Basil groaned. "Women have a terrific advantage to us," he said viciously. "Nothing I can do can affect you very deeply, unless I should fall in love with another woman, and I can't do that. But you could very easily nearly kill me."

"Then it's your own fault if we have that advantage," said Teresa calmly. "First, you carry on yourselves in such a fashion that, as you say, we can't take your lapses seriously. And then you put such terrific emphasis on the slightest lapse on our part. Why do you put the weapon into our hands, and then provoke us, if you don't want to get hurt?"

"Provocation, as you call it, oughtn't to count. A woman ought to be strong enough to stand for herself, for what she really deeply wants, without being influenced by another person's acts."

"Two people can't live together intimately without influencing one another, and deeply. And especially a woman, for her character isn't formed till she's married. Of course, I can see how the other person would like to feel that what he does counts for nothing, for so he gets rid of all responsibility—only it doesn't work that way."

"The Orientals manage these things better," said Basil gloomily. "A Mohammedan can take as many women into his house as he can support, and they're all protected and cared for, and respectable. And if they're unfaithful, he can bow-string them. That's the right method. Monogamy is a foolish idea, and we waste an enormous amount of life in trying to live up to it. The Japanese are infinitely more sane than we are about the whole business. Sex ought to be divorced from emotion. They don't belong together. We've sentimentalised the thing till we don't know where we stand. It's all the fault of feminism. Women naturally sentimentalise it, and we've let them set the tone for our whole society, till we can't call our souls or bodies our own. It's weakness, and gets paid out as weakness always does. We belong to you now, you own us, and you make us feel it."

"Poor slaves!" mocked Teresa. "Why don't you rise and assert your rights? Put us back in the harem, and then go on with your great work of civilising the world in peace. I daresay we should be just as well off."

"I think you would. You can't be men, anyway, you know, and in our society you're bound to try to be, more or less. It's all wrong. The line ought to stand where it was drawn for all time, sharp and clear. Trying to rub it away is folly."

"I don't try to be a man," murmured Teresa. "I wouldn't be one for any amount. Poor, foolish creatures."

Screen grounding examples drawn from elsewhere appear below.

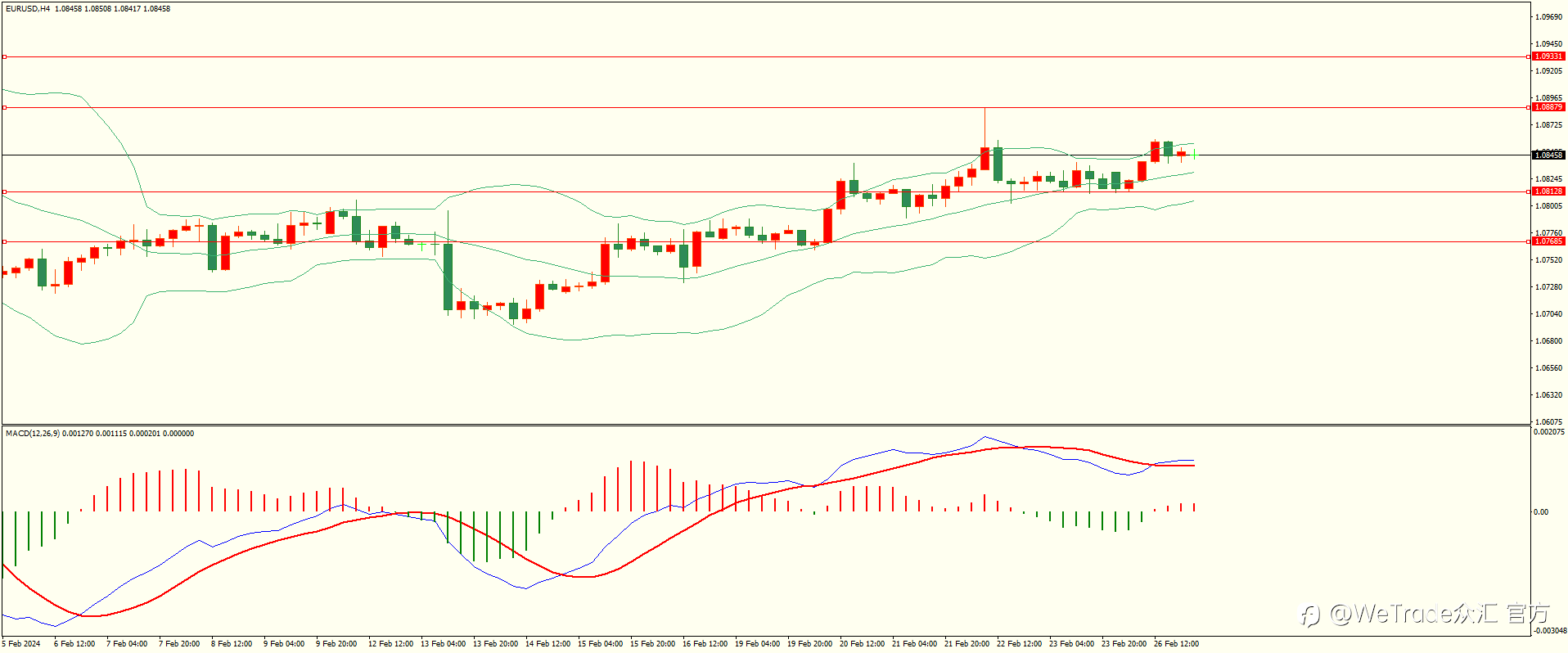Select the left handle of the 1.08879 horizontal line

click(4, 107)
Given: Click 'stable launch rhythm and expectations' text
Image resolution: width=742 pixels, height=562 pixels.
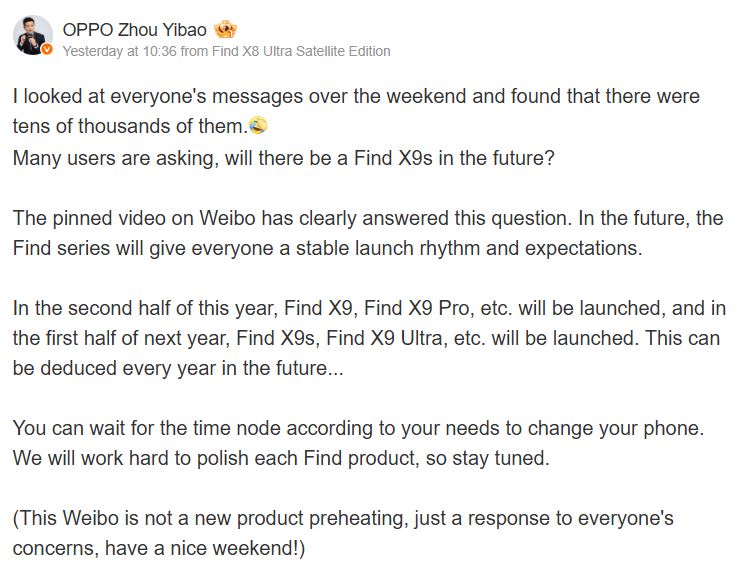Looking at the screenshot, I should click(468, 248).
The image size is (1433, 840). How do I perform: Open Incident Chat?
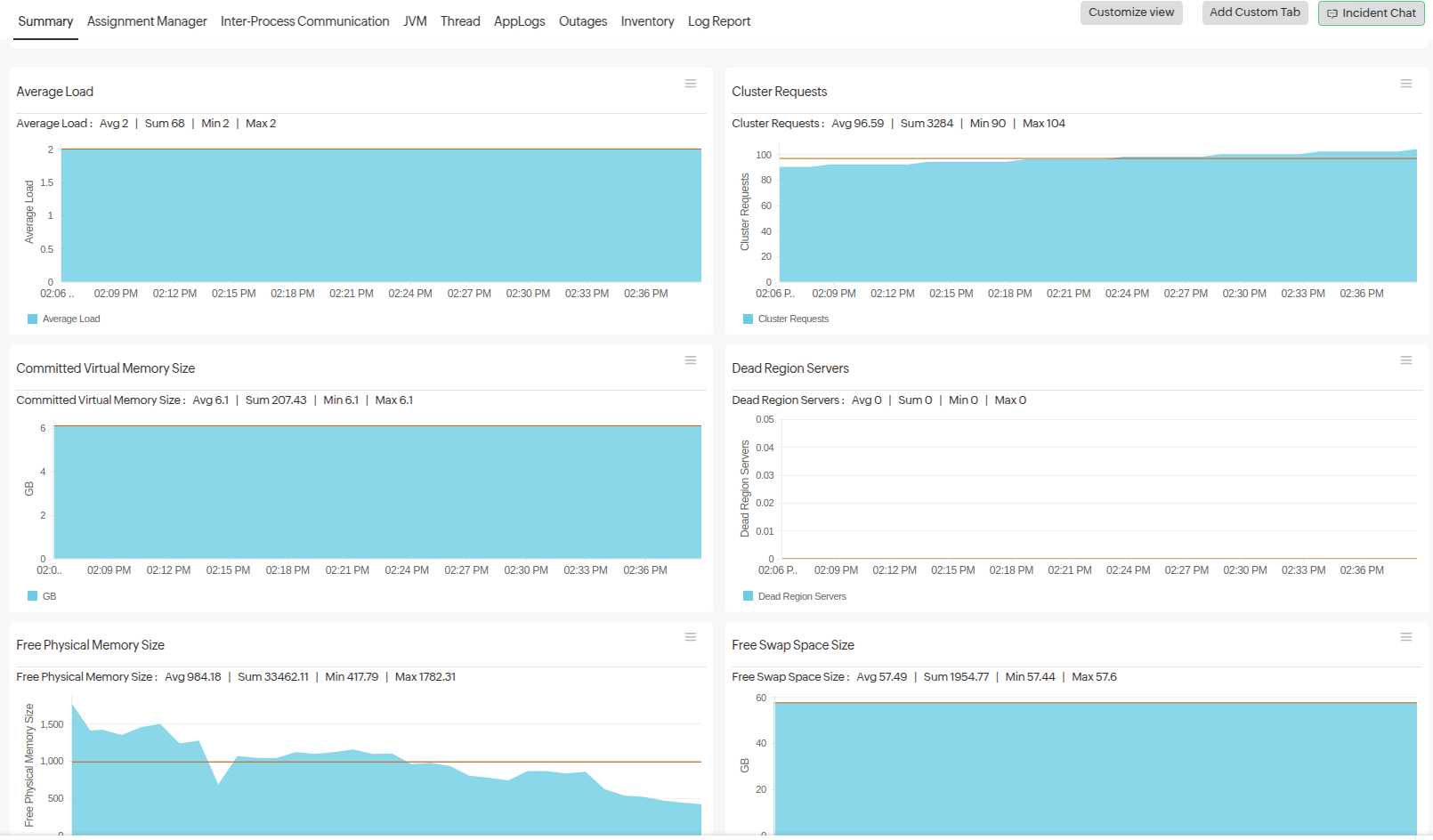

"Yes, you do try. You want the same freedom——"

"I thought we agreed the ideal was equal freedom."

"So it would be if women were capable of it, if they were like men, capable of dissociating ideas that don't really belong together. But they're not. They emotionalise everything."

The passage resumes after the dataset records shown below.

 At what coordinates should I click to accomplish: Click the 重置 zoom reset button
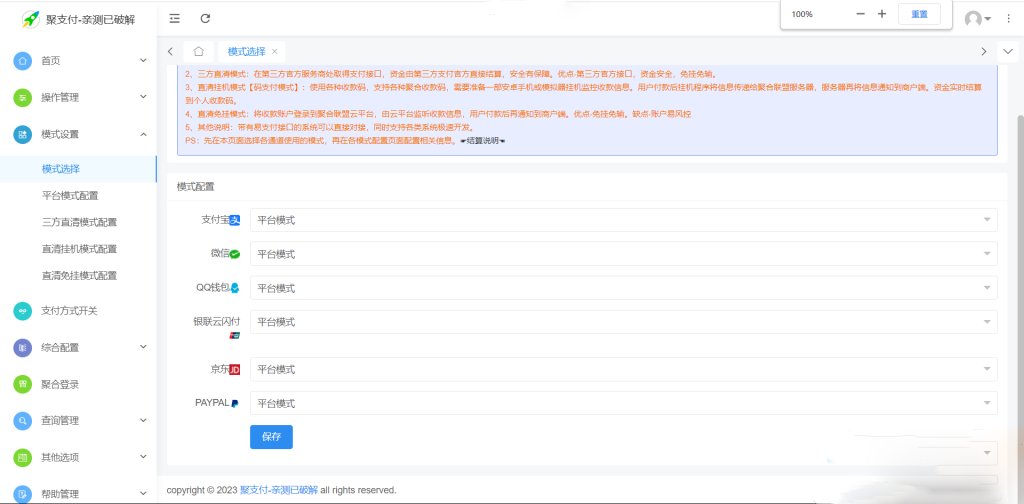point(919,14)
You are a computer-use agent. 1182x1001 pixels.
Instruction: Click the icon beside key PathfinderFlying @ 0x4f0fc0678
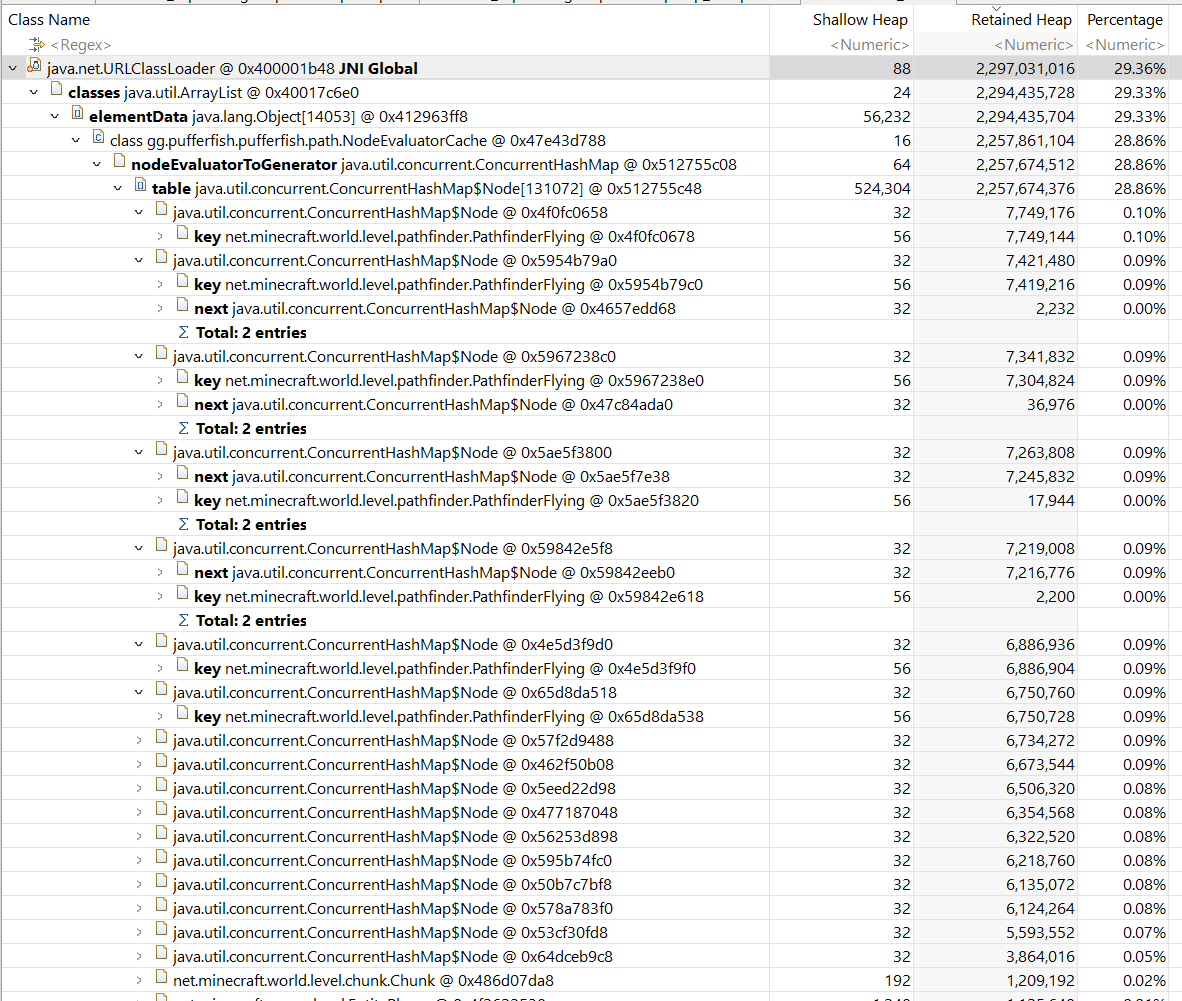point(183,236)
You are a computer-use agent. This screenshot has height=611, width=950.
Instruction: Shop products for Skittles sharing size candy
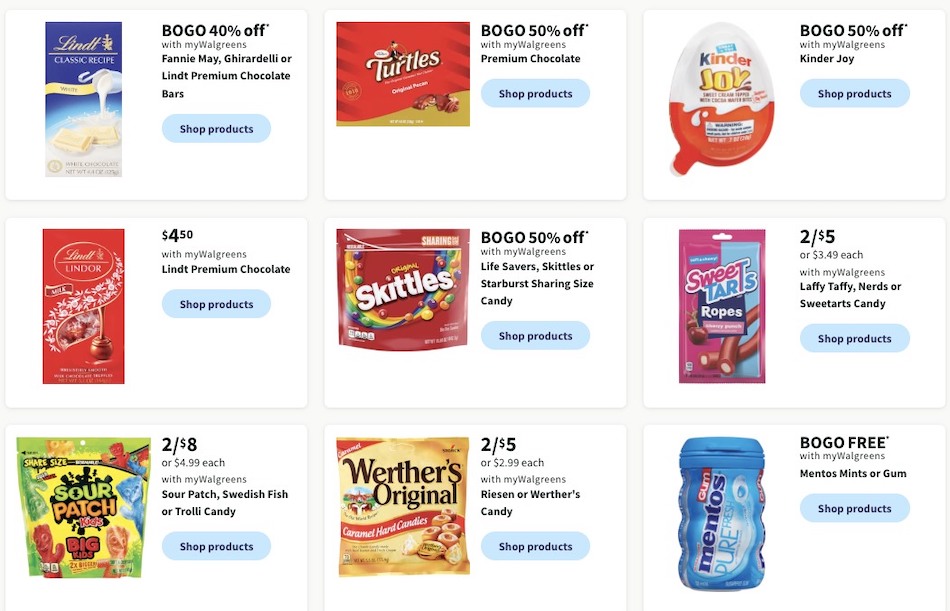click(536, 335)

"Even an automobile drive and a sedate luncheon? Really, you're silly, Basil."

"Perhaps I am," he admitted darkly. "But I can't help it."

"I don't think, really, that it's a tremendous compliment to me—your jealousy," said Teresa coldly.

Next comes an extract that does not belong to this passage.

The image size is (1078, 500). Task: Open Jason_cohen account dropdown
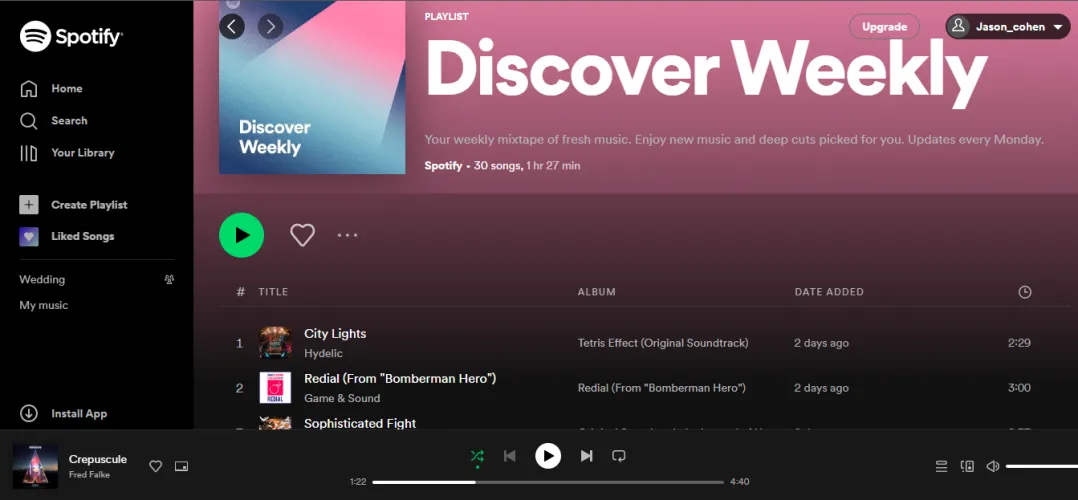coord(1008,27)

"No, it isn't. But it isn't the other thing either. You're so much alive, Teresa! And you're beautiful, and you love admiration. And really I feel that you might sometime care too much for someone else."

"It's no use arguing with a feeling," said Teresa. "I won't go out again with Fairfax."

Basil took her in his arms, in a wave of repentant emotion.

"No, I don't mean that. You shall do just as you want to do. I won't deprive you of any pleasure, if I can help it. I believe you do care a little for me!"

Teresa smiled tenderly, but with a shade of melancholy. She did not like the interruption of her friendship with Fairfax, which she felt was probably inevitable. It seemed, too, like a confession of defeat in the course they had meant their marriage to take. If they could not trust one another freely, if they had to take serious account of small things, and manage and humour one another, what became of her ideal of freedom and frankness? Teresa did not want to give up her ideas or her amusements—but neither did she want really to hurt or disturb Basil. The talk left her troubled and melancholy.